The consistency and reliability of pairing the conditioned reinforcer with the primary reinforcer or desired behavior play a crucial role. If the pairing is inconsistent, the conditioned reinforcer’s effectiveness may weaken over time.

Strength of Primary Reinforcer

The strength or desirability of the primary reinforcer involved in the pairing process can impact the potency of the conditioned reinforcer. Stronger primary reinforcers tend to produce more robust conditioned responses.

Timing of Reinforcement

The timing between the presentation of the conditioned reinforcer and the occurrence of the desired behavior is critical. Immediate reinforcement strengthens the association between the conditioned reinforcer and the behavior.

Individual Differences

Factors such as individual preferences, past experiences, and biological predispositions can influence how individuals respond to conditioned reinforcers. What may serve as a powerful conditioned reinforcer for one person or animal may not be as effective for another.

Satiation and Deprivation

Satiation (being fully satisfied) or deprivation (being in need) of the primary reinforcer can affect the effectiveness of the conditioned reinforcer. For example, if a person is already full, conditioned reinforcers that are associated with food may not be as effective.

Generalization and Discrimination

Generalization occurs when similar stimuli evoke the conditioned response, while discrimination involves distinguishing between different stimuli. The extent to which the conditioned response generalizes or discriminates can influence the strength of the response.

Contextual Factors

Environmental cues, such as the setting or social context in which the conditioned reinforcer is presented, can impact its effectiveness. A conditioned reinforcer may be more potent in certain environments or social situations than others.

By considering these factors, individuals can optimize the use of conditioned reinforcers to effectively shape behavior and promote desired outcomes in operant conditioning paradigms.

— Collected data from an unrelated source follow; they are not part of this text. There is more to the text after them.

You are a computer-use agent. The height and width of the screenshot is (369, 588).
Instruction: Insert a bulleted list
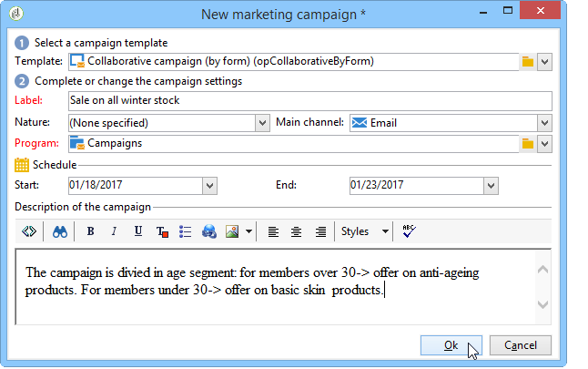coord(186,231)
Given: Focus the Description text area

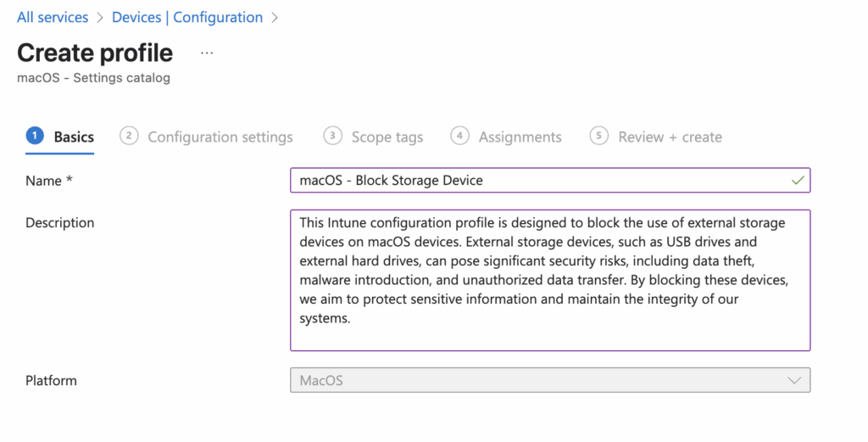Looking at the screenshot, I should (549, 280).
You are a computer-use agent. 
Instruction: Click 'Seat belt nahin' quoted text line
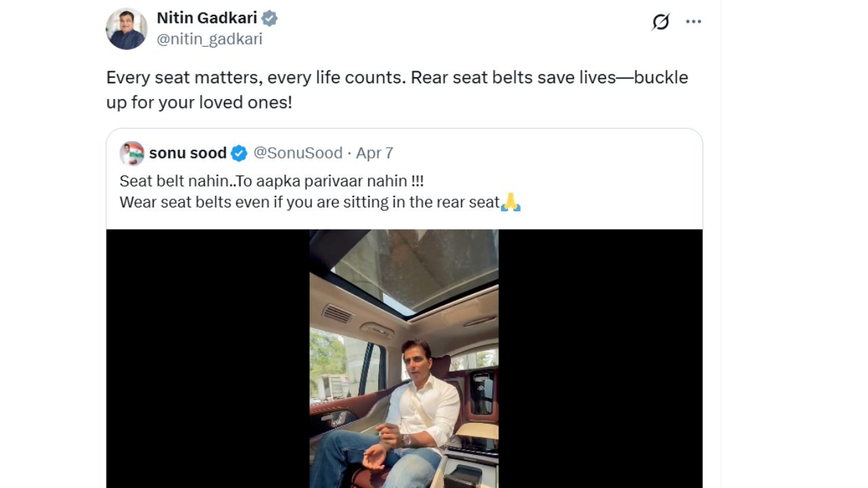click(x=271, y=182)
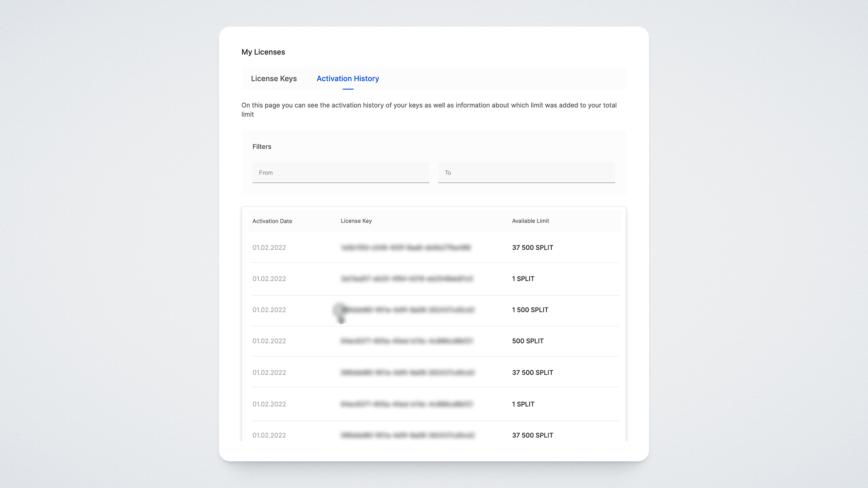Click the activation date in the first row
This screenshot has width=868, height=488.
click(269, 248)
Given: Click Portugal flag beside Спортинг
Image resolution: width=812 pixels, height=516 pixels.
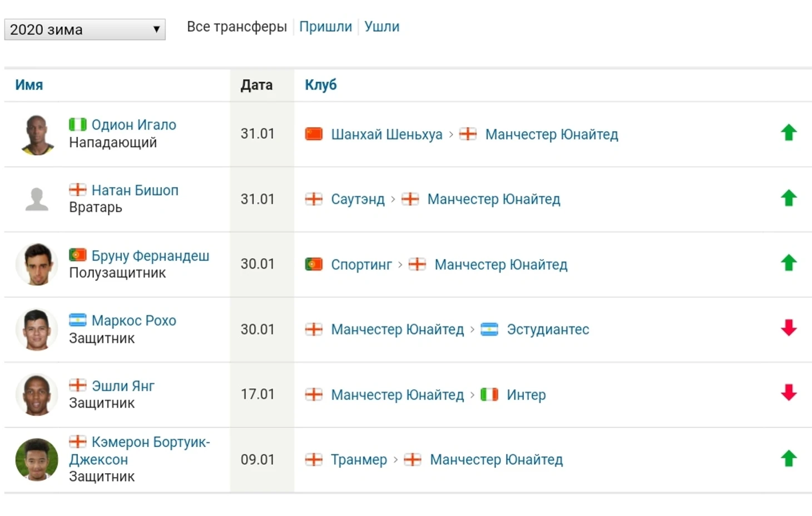Looking at the screenshot, I should coord(314,264).
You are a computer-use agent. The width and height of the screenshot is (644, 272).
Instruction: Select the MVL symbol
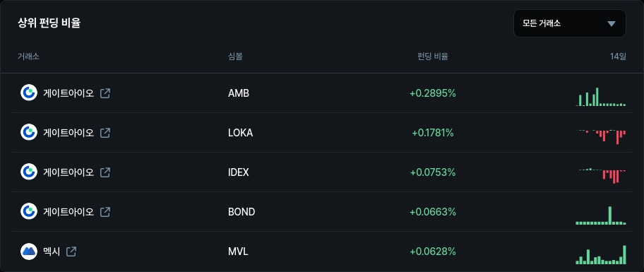coord(238,251)
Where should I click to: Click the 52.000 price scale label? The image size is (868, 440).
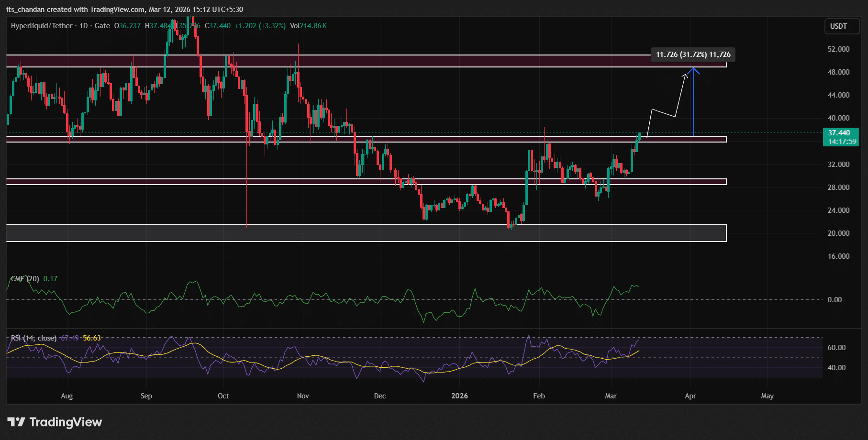point(838,49)
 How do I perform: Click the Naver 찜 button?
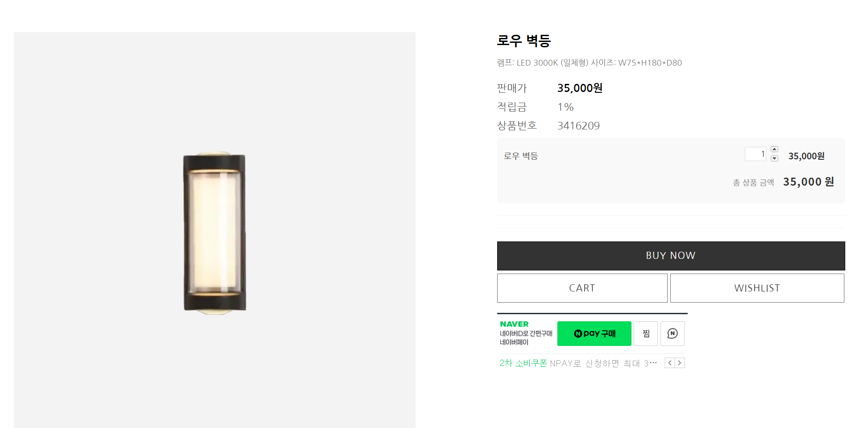[646, 333]
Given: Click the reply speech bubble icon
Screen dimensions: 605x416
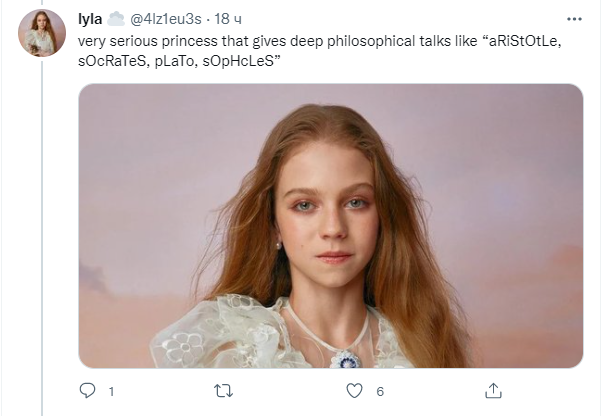Looking at the screenshot, I should (88, 390).
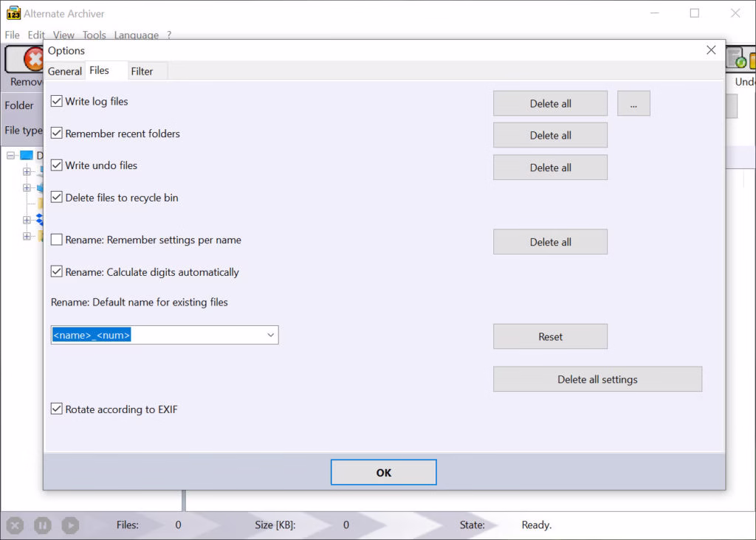Expand the first child node in folder tree
756x540 pixels.
pyautogui.click(x=27, y=171)
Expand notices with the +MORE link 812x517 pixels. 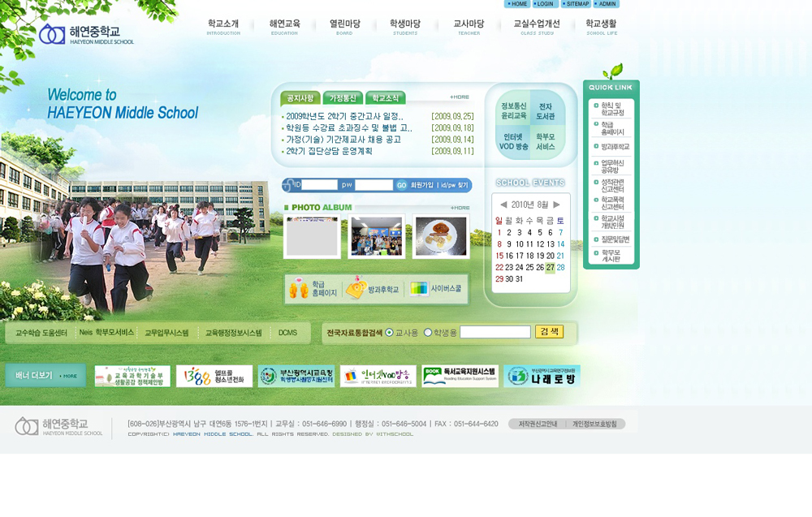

Why Conditioned Reinforcers Are Important

Understanding how examples of conditioned reinforcers work is crucial in various fields, such as psychology, education, and behavioral therapy. Educators and therapists can effectively shape behavior and motivate individuals by comprehending the mechanisms behind conditioned reinforcers. 

For instance, in educational settings, teachers can use praise or rewards to reinforce desired behaviors in students, promoting learning and positive classroom dynamics. 

Similarly, in therapeutic interventions, clinicians can utilize conditioned reinforcers to encourage clients to engage in beneficial activities or to replace maladaptive behaviors with healthier alternatives. Recognizing the power of conditioned reinforcers allows for more targeted and efficient strategies for behavior modification and skill acquisition. This can help enhance learning outcomes and promote positive behavior change.


Fantino, E., & Romanowich, P. (2007). The effect of conditioned reinforcement rate on choice: a review. Journal of the experimental analysis of behavior, 87(3), 409–421.

Shahan T. A. (2010). Conditioned reinforcement and response strength. Journal of the Experimental Analysis of Behavior, 93(2), 269–289.